In den siebziger Jahren baute mein Vater Epithesen. Aus einem süßlich riechenden wachsähnlichem Material fertigte er Ohren oder Nasenflügel, die mit einer Brille verbunden beim Träger einen Verlust ausgleichen sollten. Der vorliegende Band arbeitet ähnlich mit Text. Die Crux an dieser wie an jeder Ähnlichkeit ist aber, dass sie den fundamentalen Unterschied beinhaltet.

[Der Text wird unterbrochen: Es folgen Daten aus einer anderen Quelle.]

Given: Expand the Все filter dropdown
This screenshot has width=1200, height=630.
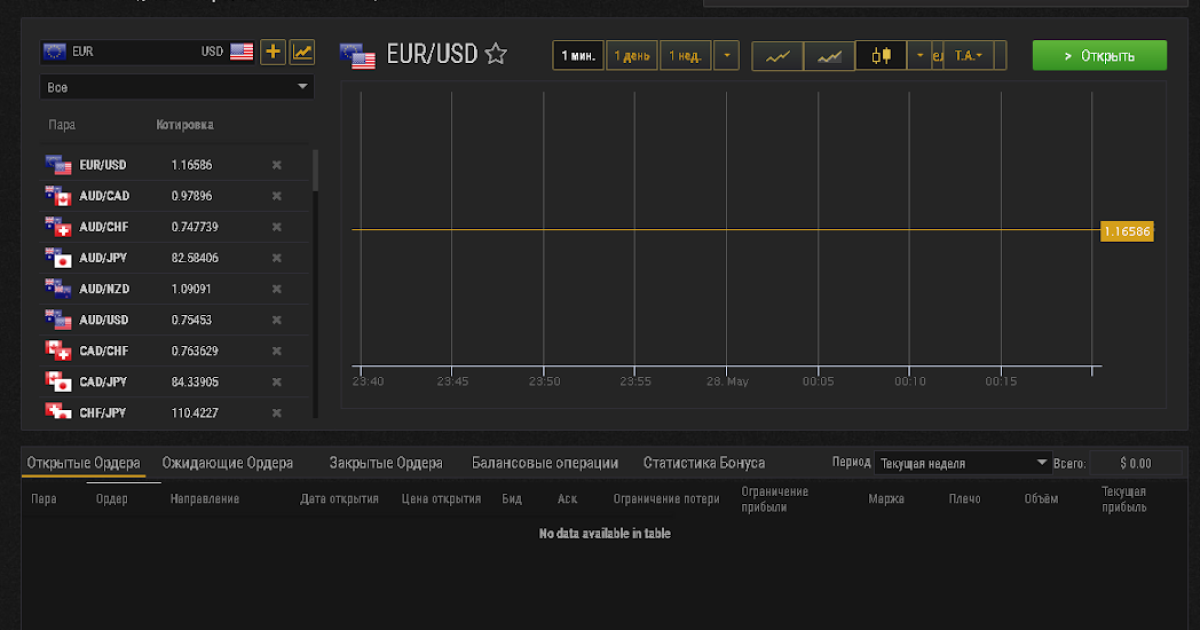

Der neu gegründete freiraum-Verlag aus Greifswald legt mit tEXt bILd den ersten Band einer auf drei Bände angelegten Ausgabe mit Texten von Angelika Janz vor. Und dieser erste Band enthält Visuelle Arbeiten, Essays zur Arbeitsweise und ein sehr instruktives Vorwort von Michael Gratz, in dem er anhand der Gebilde von Janz einen Begriff des Experiments und des Fragments jenseits akademischer und eben auch antiakademischer Hochnäsigkeit entwickelt. Einen Begriff also, der sich der Janzschen Arbeiten annimmt, ohne auf eine gewisse Verbeugung zu verzichten. Die Literaturtheorie findet hier zu einer dienenden Rolle zurück ohne unterwürfig zu sein. Sie bleibt selbstbewusst.

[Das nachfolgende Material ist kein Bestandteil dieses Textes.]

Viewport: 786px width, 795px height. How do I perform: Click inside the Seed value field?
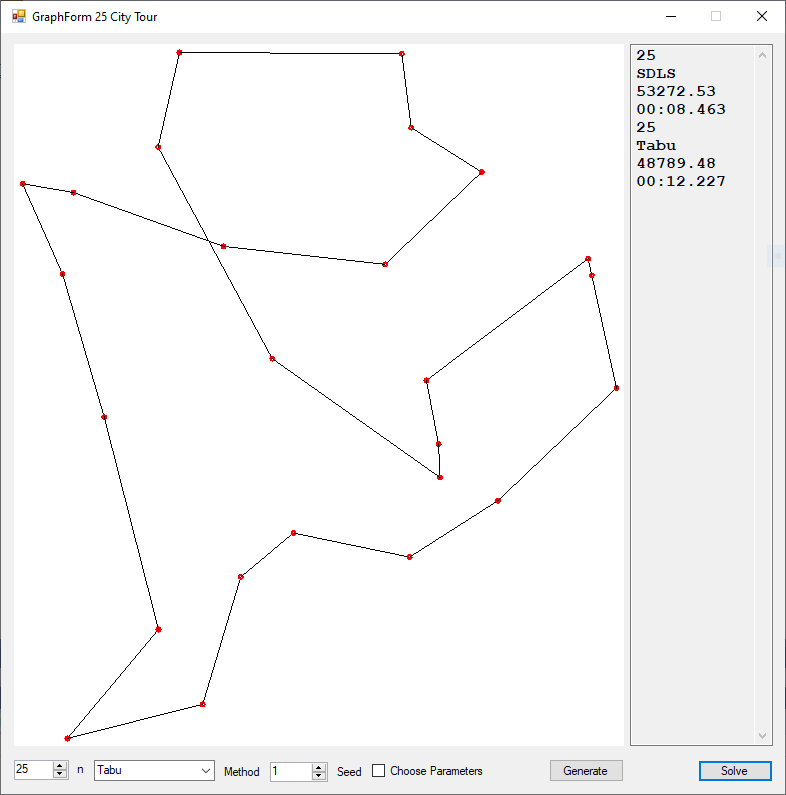(290, 771)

Aber sie, Janz, und mit ihr die Theorie, arbeitet eben auch auf einer Grenze, denn die ausgewählten visuellen Arbeiten bewegen sich in einem Zwischenreich aus Zeichen und Sinn. „Immer,“ so Janz, „bewahrte der fremdgedruckte Text, der Textkern, etwas für die eigene Sprache Schützendes auf.“

Damit ein bestimmtes Zeichen ein Sinnträger werden kann, und zwar Träger in nicht übertragener Bedeutung gefasst, sondern wörtlich als etwas, das Sinn transportiert, weg vom Ort seiner Produktion, braucht es, das Zeichen, einen eigenen materialen Ausdruck, der wie ein Rucksack den Sinn zwar aufnehmen kann, aber als Gefäß gewissermaßen über ihn hinausweist. Sinn und Zeichen sind nichtidentisch, weil sie nur so zu einer ortsfreien Identität fähig sind. Diese Nichtidentität bedeutet aber auch, dass ein verletztes, verstümmeltes Gefäß einen Sinn weiterhin transportiert, der sich in eine neue Form geschmiegt, zumindest einen neuen Grund ergibt.

Man könnte Janz Verfahren als eine ästhetische Prothetik beschreiben. Sie nimmt vorgefundenen Text zur Grundlage und setzt ihm mit der Schere zu, zerlegt und verstümmelt ihn. Nun aber wird er repariert oder besser ergänzt. Aber eben nicht im Sinne einer herkömmlichen Prothetik, die versucht auf mehr oder weniger einfallsreiche Art einen ursprünglichen Zustand, oder eine dem Unfall vorausgegangene Funktionalität wieder herzustellen, sondern in dem ein neuer Sinnraum geschaffen wird. Dieser rührt zwar von der Vorlage her, weil diese aber eben nicht rekonstruiert wird, entspinnt er sich in Freiheit.

Das Ergebnis sind Textgebilde die auf beiden Ebenen wirken, der visuellen und der semantischen. Ein verblüffendes Ergebnis, das das Bildhafte des Textes, und zwar über das konkrete Gebide hinaus, in den Blick und ins Bewusstsein treten lässt.

// Jan Kuhlbrodt

Angelika Janz, tEXt bILd – Ausgewählte Werke 1: Visuelle Arbeiten und Essays, freiraum-Verlag, Greifswald.